THE PROBLEM =>
Swap "badge" for "seal" in the lines below, keeping everything else unchanged, and leave the pictures out of your answer.

RECORD EXCERPTS =>
◇ ◇ ◇

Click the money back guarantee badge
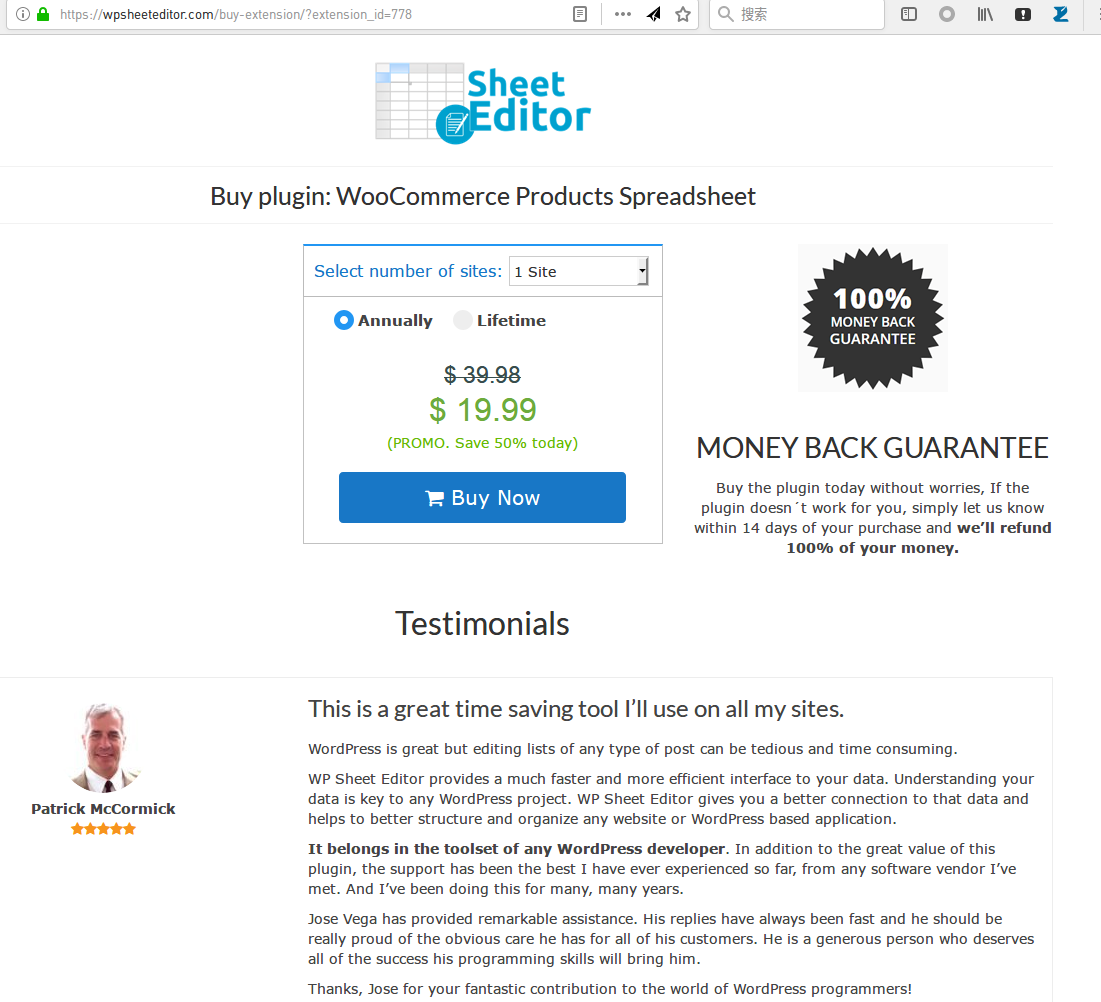point(873,318)
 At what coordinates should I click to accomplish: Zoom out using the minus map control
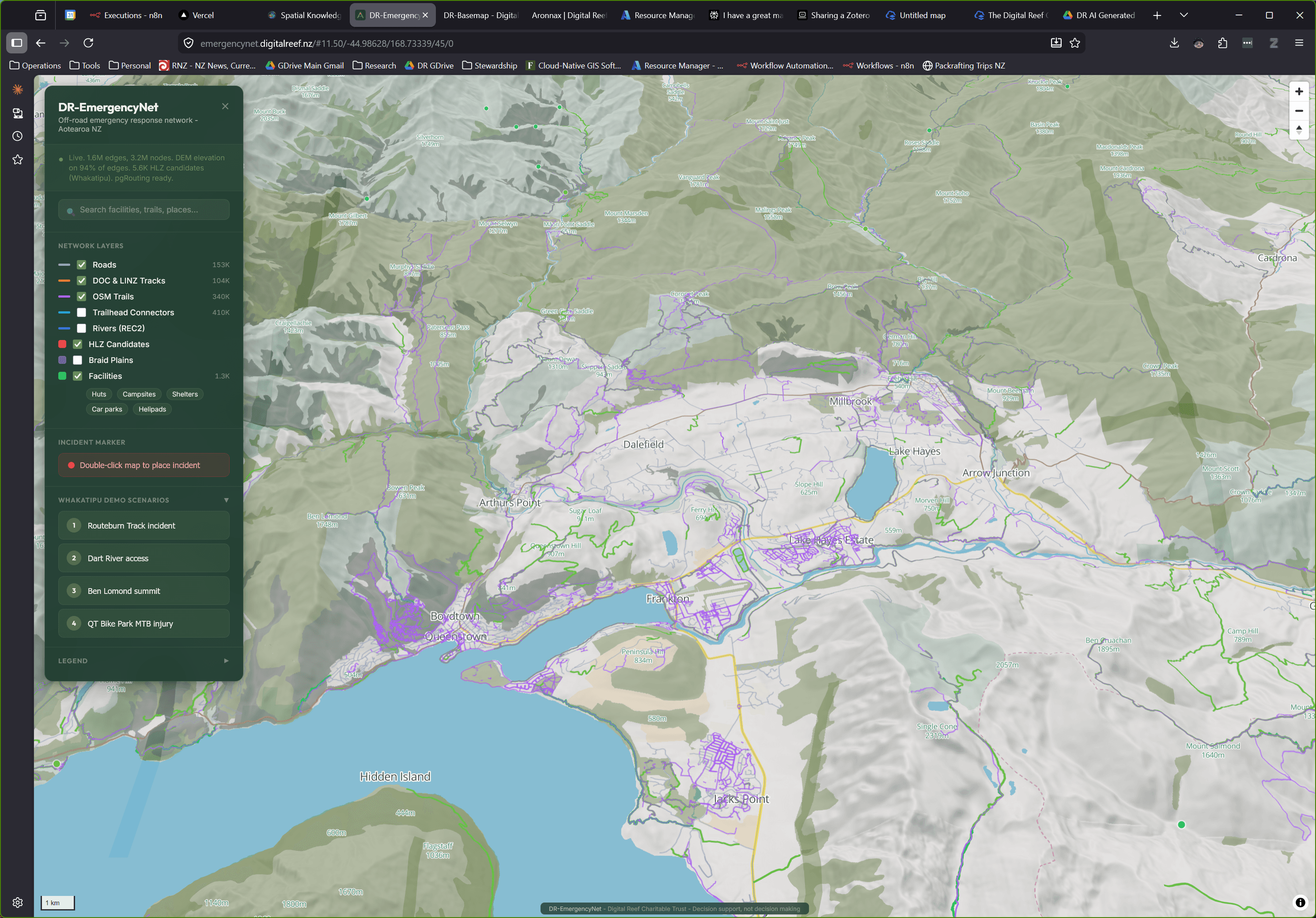click(1299, 111)
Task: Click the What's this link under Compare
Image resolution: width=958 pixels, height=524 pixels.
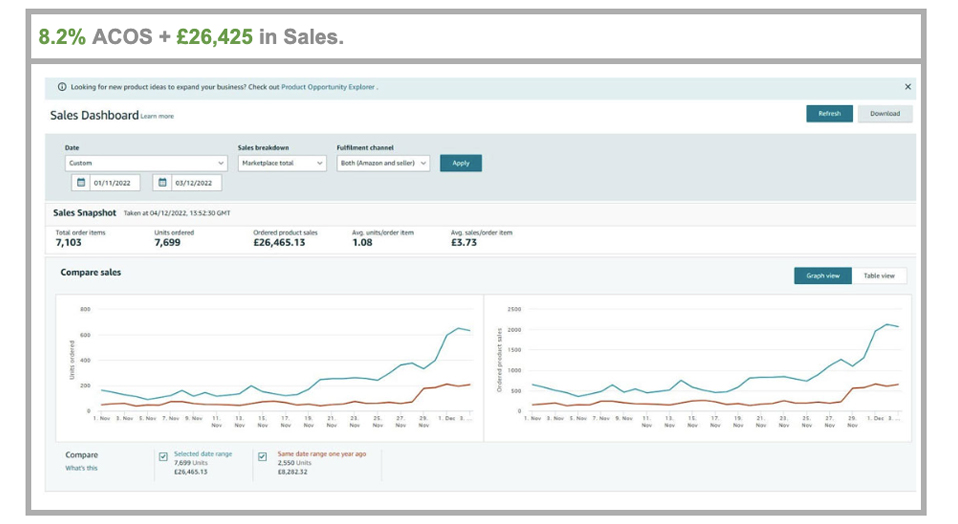Action: 81,468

◇ ◇ ◇

OUTPUT OF THE TASK =>
Click the money back guarantee seal
point(873,318)
 At what coordinates should I click to accomplish: Zoom out using the minus map control
click(1299, 111)
Task: Click the What's this link under Compare
Image resolution: width=958 pixels, height=524 pixels.
Action: 81,468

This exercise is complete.